Blackbird – a man of the cloth or religious figure
Dove – a man with a good and generous heart
Goldfinch – a man of wealth, especially if it was a yellow goldfinch
Sparrow – a happy man
Hawk – a brave man, most likely a soldier
Crossbill – a man of bad temper, argumentative
Robin – a man of the sea
Bluebird – a happy man
Owl – a man destined to live a short life
Woodpecker – It is believed the woman will never marry if a woodpecker is the first bird she sees on Valentine’s Day

England – One early tradition had women eating a hardboiled egg then putting green leaves under their pillow to dream of their husband-to-be. Children threw parties during Victorian times playing games, dancing and exchanging valentines. This tradition grew and is popular among many.

France –  On the morning of Valentine’s Day, the first man to be seen by a girl became her boy-friend or “valentine”. Often engagement occurred after a year. Flowers became a popular gift when one of Henry IV’s daughter received a bouquet from her chosen valentine.

Germany – Women would plant onions in pots, giving each a man’s name and placing them near the fireplace. The first sprout onion would be the husband-to-be.

Italy – Cupid is a cherub angel who shoots arrows at people making them fall in love. (From Roman Mythology: The Roman god of love and desire (Eros in Greek mythology). He fell deeply in love with Psyche (a mortal). They married and had a child named Pleasure.) Roman Emperor Claudius II forbad soldiers to become engaged or marry. The priest Valentine secretly married many couples. He was punished on February 14th for his defiance. Youth would gather in places such as a garden to listen to romantic music and poetry. Roman youths would draw the names of a girl from a jar that were to be their partners during Lupercalia (celebration of the wolf).

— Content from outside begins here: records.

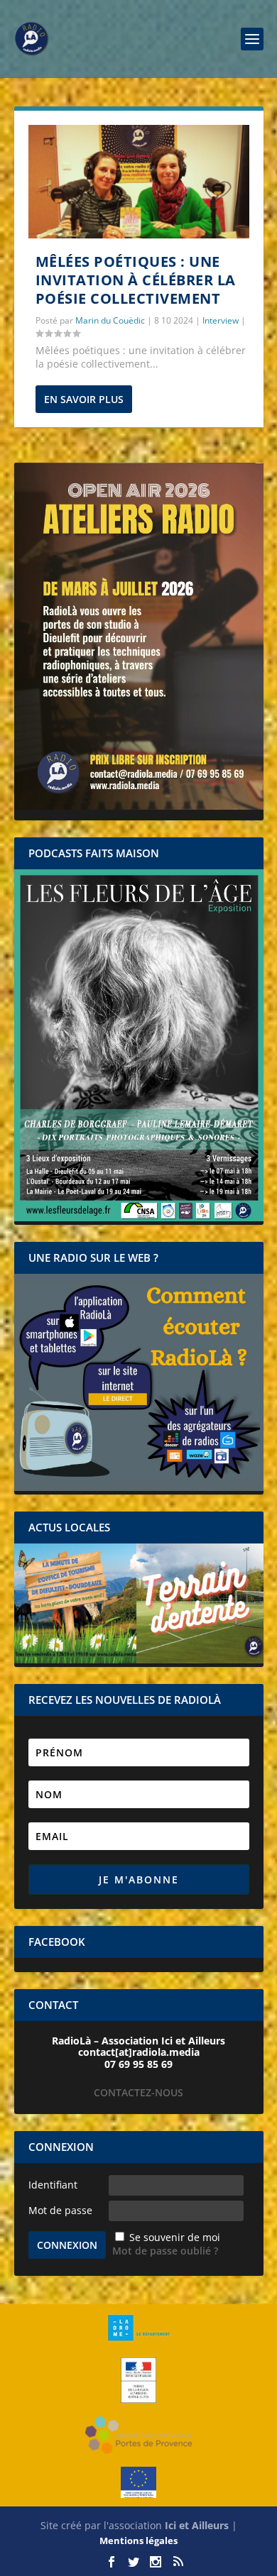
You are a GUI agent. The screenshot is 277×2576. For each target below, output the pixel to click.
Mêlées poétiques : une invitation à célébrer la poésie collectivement (136, 280)
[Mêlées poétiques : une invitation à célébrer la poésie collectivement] (138, 181)
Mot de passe (60, 2210)
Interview (220, 320)
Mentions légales (138, 2540)
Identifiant (52, 2184)
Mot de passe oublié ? (165, 2250)
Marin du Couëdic (110, 320)
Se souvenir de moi (174, 2237)
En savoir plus (84, 399)
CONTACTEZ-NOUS (138, 2092)
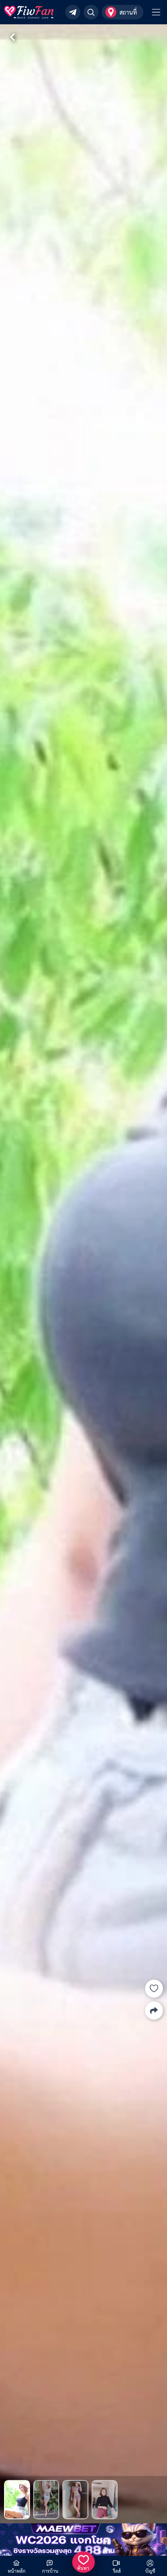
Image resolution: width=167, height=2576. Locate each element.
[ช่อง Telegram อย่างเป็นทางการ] (72, 12)
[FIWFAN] (29, 12)
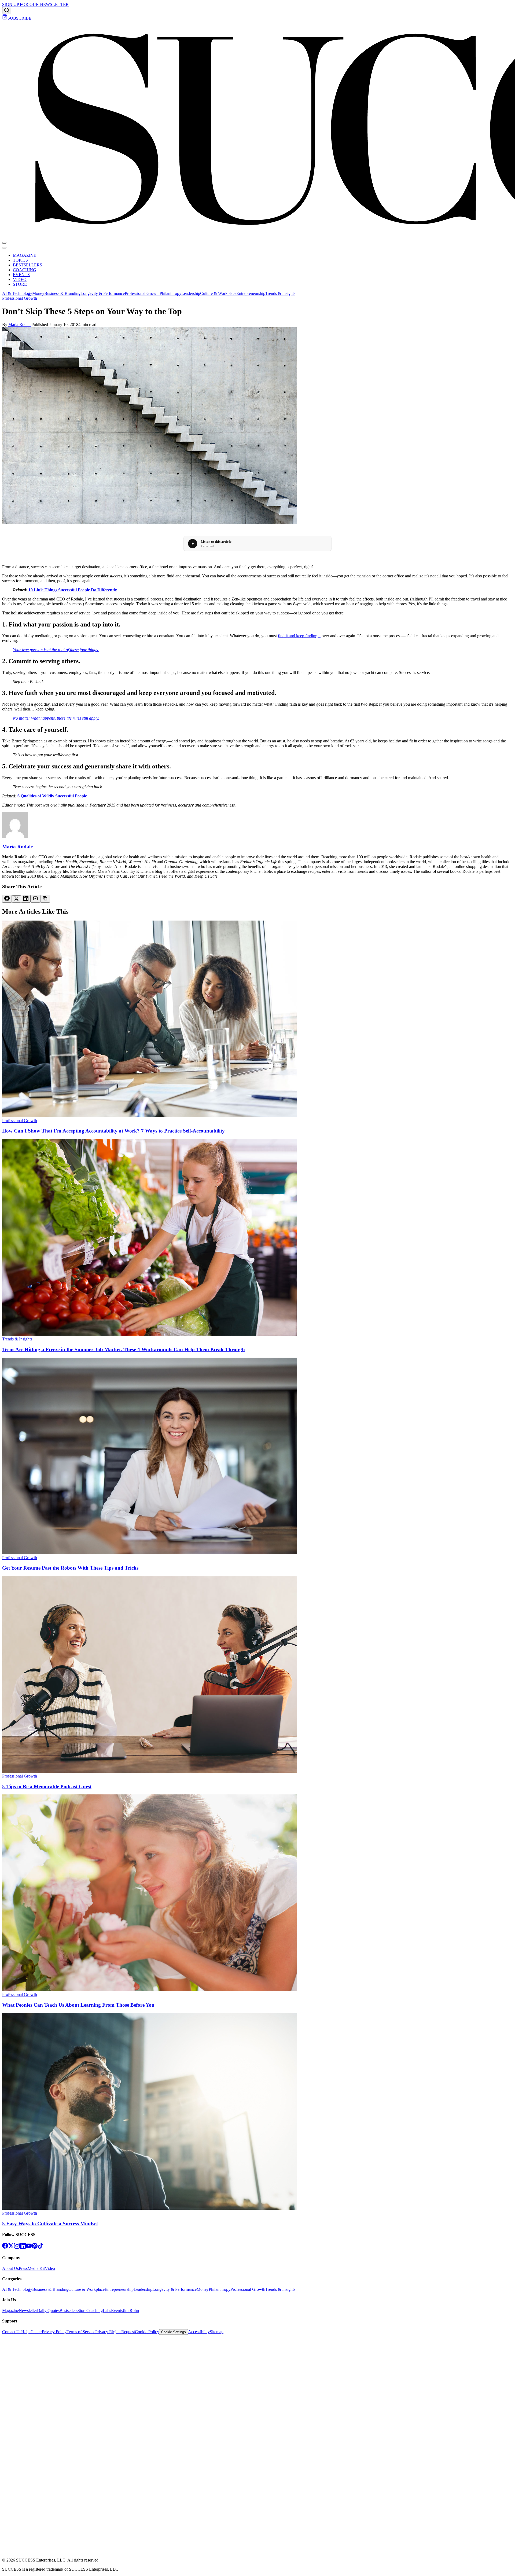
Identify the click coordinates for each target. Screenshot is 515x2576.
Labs (107, 2310)
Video (50, 2268)
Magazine (10, 2310)
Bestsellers (69, 2310)
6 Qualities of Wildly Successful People (52, 796)
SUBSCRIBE (19, 18)
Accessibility (199, 2331)
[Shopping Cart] (5, 18)
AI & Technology (17, 293)
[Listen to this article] (192, 543)
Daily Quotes (48, 2310)
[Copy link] (45, 899)
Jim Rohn (131, 2310)
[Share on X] (16, 899)
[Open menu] (4, 243)
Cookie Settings (173, 2332)
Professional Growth (142, 293)
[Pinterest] (35, 2247)
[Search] (6, 10)
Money (38, 293)
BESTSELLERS (27, 265)
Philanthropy (170, 293)
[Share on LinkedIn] (26, 899)
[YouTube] (29, 2247)
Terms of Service (81, 2331)
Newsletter (28, 2310)
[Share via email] (35, 899)
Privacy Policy (54, 2331)
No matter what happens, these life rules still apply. (56, 718)
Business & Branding (62, 293)
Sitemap (216, 2331)
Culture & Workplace (218, 293)
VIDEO (20, 279)
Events (117, 2310)
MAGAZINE (24, 255)
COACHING (24, 270)
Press (23, 2268)
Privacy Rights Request (115, 2331)
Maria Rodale (19, 324)
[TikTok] (40, 2247)
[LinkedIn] (23, 2247)
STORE (20, 284)
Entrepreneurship (250, 293)
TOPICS (20, 260)
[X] (11, 2247)
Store (82, 2310)
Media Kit (36, 2268)
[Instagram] (17, 2247)
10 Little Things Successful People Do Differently (72, 590)
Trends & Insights (280, 293)
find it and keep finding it (299, 635)
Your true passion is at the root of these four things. (56, 649)
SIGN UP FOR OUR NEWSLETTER (35, 4)
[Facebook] (5, 2247)
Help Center (31, 2331)
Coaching (94, 2310)
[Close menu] (4, 247)
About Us (10, 2268)
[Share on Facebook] (7, 899)
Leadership (190, 293)
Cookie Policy (147, 2331)
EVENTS (21, 274)
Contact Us (11, 2331)
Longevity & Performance (102, 293)
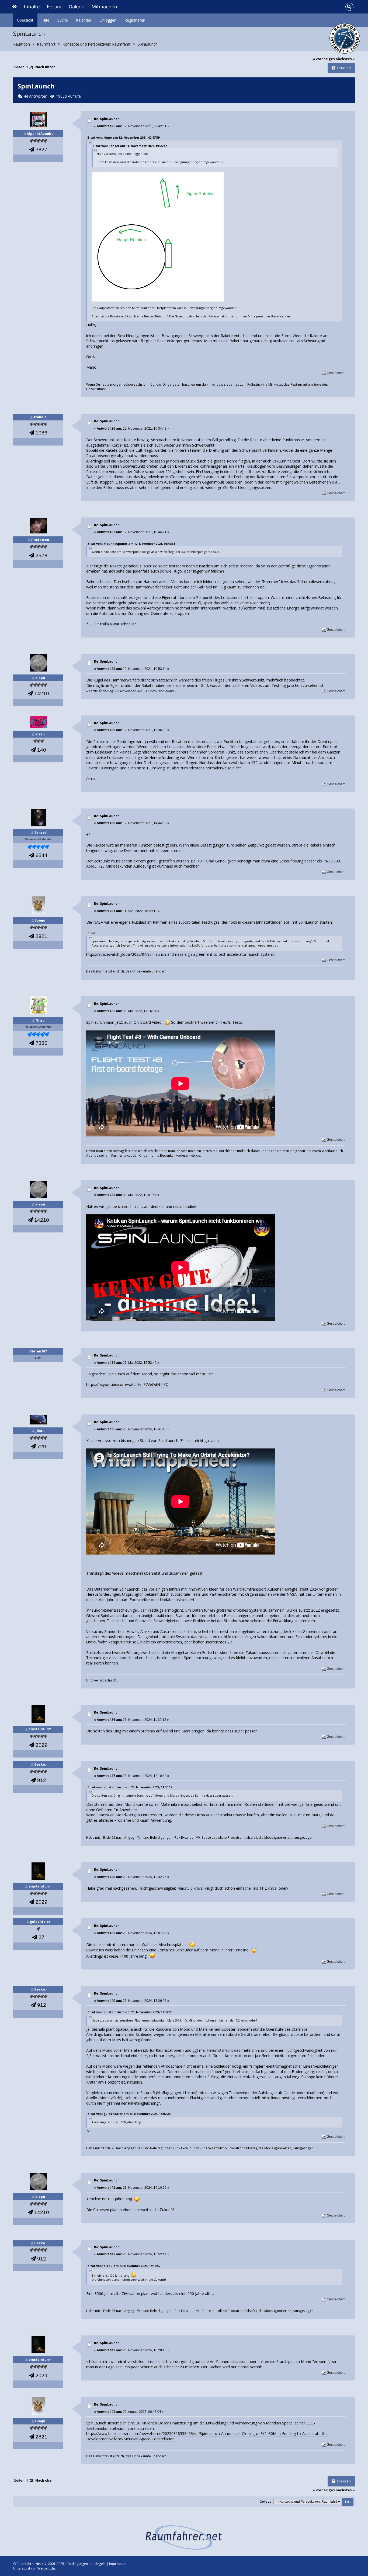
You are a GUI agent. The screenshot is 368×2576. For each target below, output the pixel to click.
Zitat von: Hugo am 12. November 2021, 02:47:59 (123, 137)
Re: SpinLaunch (107, 119)
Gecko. (40, 1764)
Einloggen (107, 20)
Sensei (40, 832)
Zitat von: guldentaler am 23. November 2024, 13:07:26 (128, 2114)
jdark (40, 1431)
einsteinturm (40, 1729)
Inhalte (32, 6)
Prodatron (40, 539)
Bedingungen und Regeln (87, 2563)
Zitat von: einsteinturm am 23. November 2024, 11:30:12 (129, 1787)
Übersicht (25, 20)
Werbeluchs (46, 2568)
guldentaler (40, 1921)
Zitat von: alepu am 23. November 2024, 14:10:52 (123, 2266)
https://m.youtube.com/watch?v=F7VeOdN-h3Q (127, 1384)
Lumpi (40, 920)
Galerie (76, 6)
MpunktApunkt (40, 133)
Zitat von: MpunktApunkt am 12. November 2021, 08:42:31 (131, 544)
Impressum (117, 2563)
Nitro (40, 1020)
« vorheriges (324, 59)
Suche (62, 20)
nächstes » (345, 59)
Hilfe (45, 20)
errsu (40, 734)
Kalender (83, 20)
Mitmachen (104, 6)
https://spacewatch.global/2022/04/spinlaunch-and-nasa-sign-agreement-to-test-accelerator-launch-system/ (180, 954)
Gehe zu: (266, 2501)
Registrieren (134, 20)
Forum (54, 6)
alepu (40, 678)
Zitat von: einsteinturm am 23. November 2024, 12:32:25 (129, 2012)
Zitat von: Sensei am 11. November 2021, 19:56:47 (129, 146)
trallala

Scotland – Gifts given in early times were a knot made of ribbon or paper.

USA – Exchanging of gifts and cards are the popular tradition of America. School children enjoy classroom parties exchanging sweethearts. Many marriages occur along with proposals.

Wales – Gifts of carved wooden love spoons were exchanged. People decorated with hearts, keys and keyholes. The person who received a key was said to be able to unlock the givers heart.